(Stored data entries)

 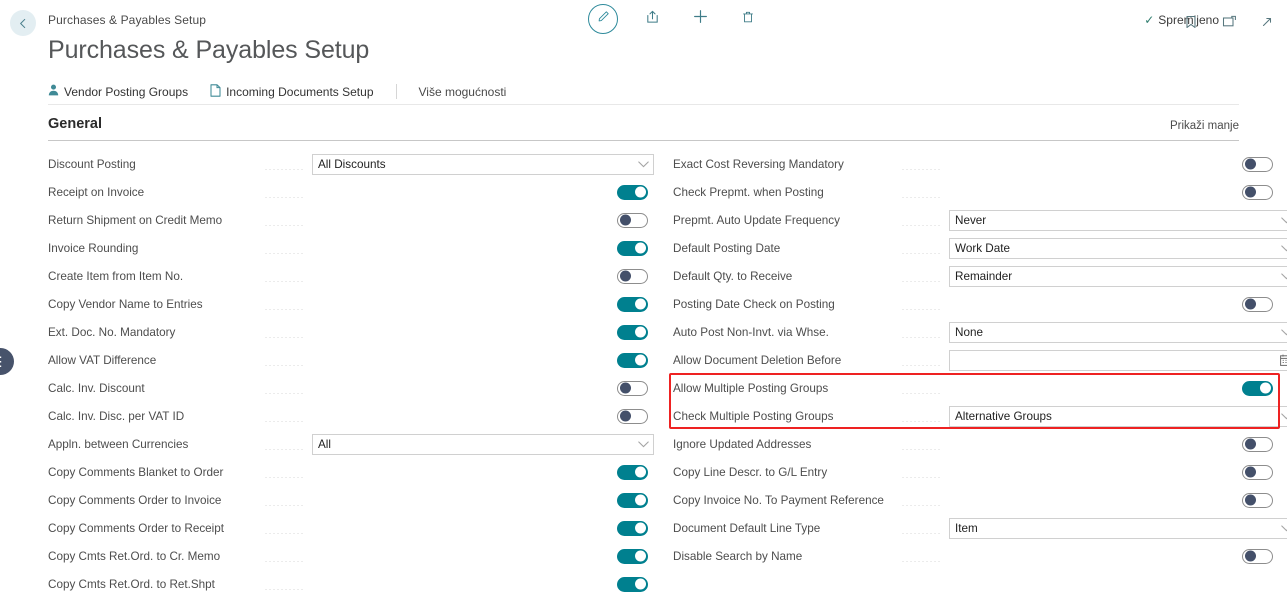 I want to click on field-row: Copy Vendor Name to Entries, so click(x=348, y=304).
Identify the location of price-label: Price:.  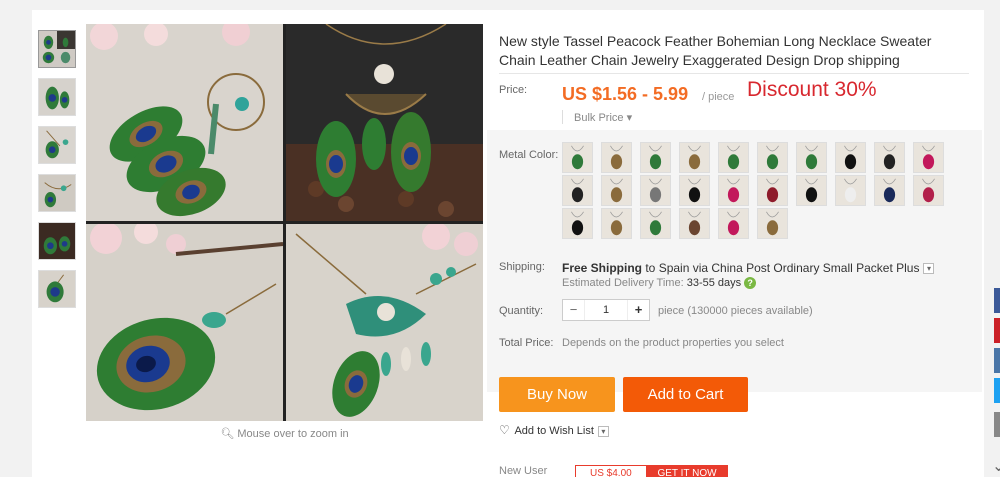
(514, 90).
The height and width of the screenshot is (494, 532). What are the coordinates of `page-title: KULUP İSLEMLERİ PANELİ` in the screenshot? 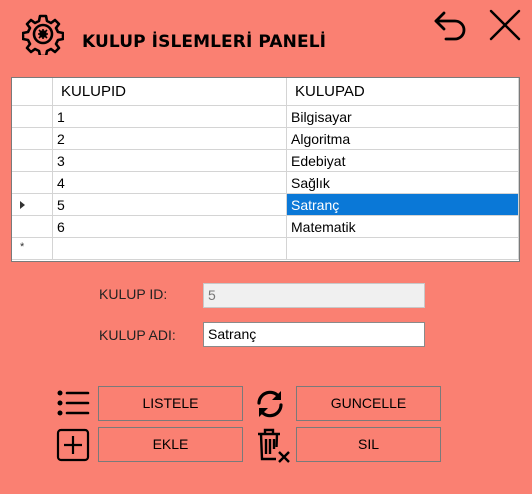 It's located at (204, 42).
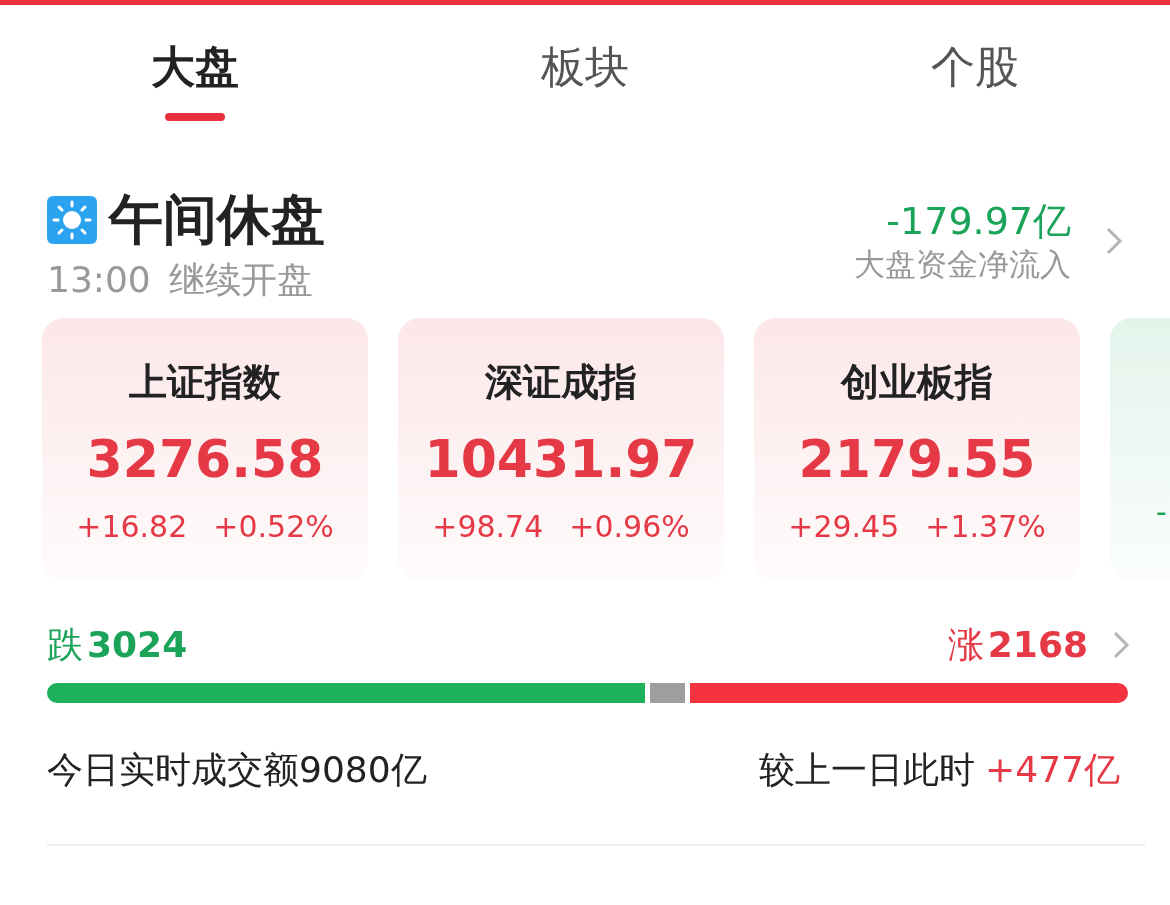 The height and width of the screenshot is (905, 1170). Describe the element at coordinates (205, 382) in the screenshot. I see `index-name: 上证指数` at that location.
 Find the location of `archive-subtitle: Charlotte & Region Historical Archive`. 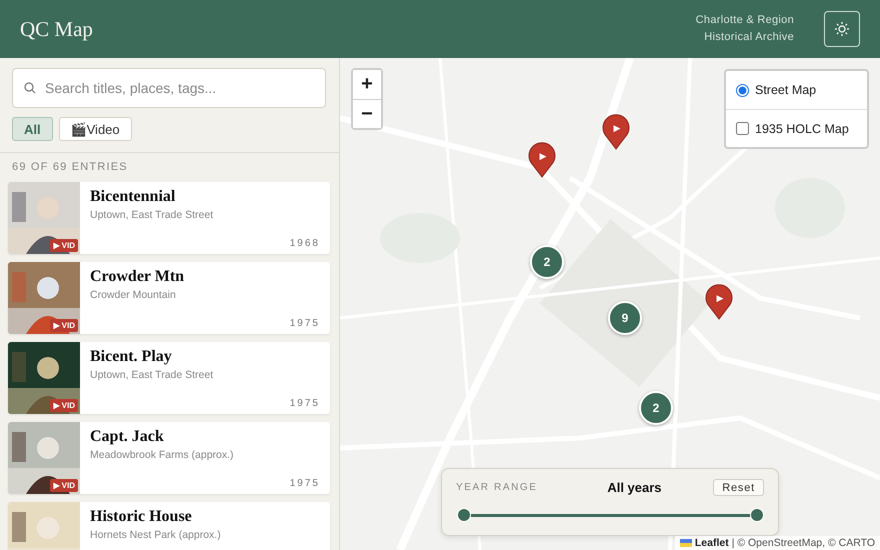

archive-subtitle: Charlotte & Region Historical Archive is located at coordinates (745, 29).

__Instructions for the task__
Arrange the records as a numbered list, from the line with "Find the location" up to and including the last line of the records, skipping blank lines. Leave the pictures out.

__Response area__
1.  Find the location of `archive-subtitle: Charlotte & Region Historical Archive`. 
2. archive-subtitle: Charlotte & Region Historical Archive is located at coordinates (745, 29).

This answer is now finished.